_Exercise goal_
Please write out the final portion of the records below exactly: the line containing "www.eda.admin.ch (362, 1534)", every line after it, and nothing else.

** Provided data follows **

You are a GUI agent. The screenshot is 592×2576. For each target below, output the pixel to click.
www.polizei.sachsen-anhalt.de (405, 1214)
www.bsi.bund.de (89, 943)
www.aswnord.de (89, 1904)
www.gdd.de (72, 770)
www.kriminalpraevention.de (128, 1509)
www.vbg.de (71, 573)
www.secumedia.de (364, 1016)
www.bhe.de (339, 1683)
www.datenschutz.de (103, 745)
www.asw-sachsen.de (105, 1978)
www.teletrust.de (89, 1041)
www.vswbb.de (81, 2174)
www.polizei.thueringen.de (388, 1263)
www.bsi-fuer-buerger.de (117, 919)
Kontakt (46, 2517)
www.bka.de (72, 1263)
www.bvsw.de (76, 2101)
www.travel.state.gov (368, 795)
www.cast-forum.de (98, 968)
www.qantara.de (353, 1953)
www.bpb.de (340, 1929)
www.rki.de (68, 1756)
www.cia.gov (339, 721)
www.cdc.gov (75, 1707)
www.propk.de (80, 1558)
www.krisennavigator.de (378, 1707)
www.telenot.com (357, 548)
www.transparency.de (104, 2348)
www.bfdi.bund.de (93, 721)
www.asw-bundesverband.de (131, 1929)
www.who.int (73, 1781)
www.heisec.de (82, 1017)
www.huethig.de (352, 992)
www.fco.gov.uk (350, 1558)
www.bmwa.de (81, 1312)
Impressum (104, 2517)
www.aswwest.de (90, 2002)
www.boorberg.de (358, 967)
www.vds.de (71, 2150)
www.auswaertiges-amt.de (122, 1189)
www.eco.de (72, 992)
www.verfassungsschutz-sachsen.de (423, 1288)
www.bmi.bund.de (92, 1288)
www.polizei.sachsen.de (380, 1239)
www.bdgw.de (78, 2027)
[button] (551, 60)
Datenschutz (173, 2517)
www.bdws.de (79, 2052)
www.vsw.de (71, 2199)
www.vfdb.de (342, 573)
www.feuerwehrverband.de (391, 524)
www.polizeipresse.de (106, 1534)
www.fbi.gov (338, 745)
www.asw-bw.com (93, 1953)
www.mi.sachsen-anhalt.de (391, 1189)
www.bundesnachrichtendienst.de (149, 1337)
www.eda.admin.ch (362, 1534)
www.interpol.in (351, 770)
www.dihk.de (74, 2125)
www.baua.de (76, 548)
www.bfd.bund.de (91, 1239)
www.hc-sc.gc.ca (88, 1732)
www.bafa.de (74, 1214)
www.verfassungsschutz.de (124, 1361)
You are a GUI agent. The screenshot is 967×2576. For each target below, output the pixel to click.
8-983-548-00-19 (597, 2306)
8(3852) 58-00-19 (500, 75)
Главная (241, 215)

** End of Provided data **

_Answer for the task_
www.eda.admin.ch (362, 1534)
www.interpol.in (351, 770)
www.dihk.de (74, 2125)
www.baua.de (76, 548)
www.bfd.bund.de (91, 1239)
www.hc-sc.gc.ca (88, 1732)
www.bafa.de (74, 1214)
www.verfassungsschutz.de (124, 1361)
You are a GUI agent. The screenshot is 967×2576. For each target below, output the pixel to click.
8-983-548-00-19 (597, 2306)
8(3852) 58-00-19 (500, 75)
Главная (241, 215)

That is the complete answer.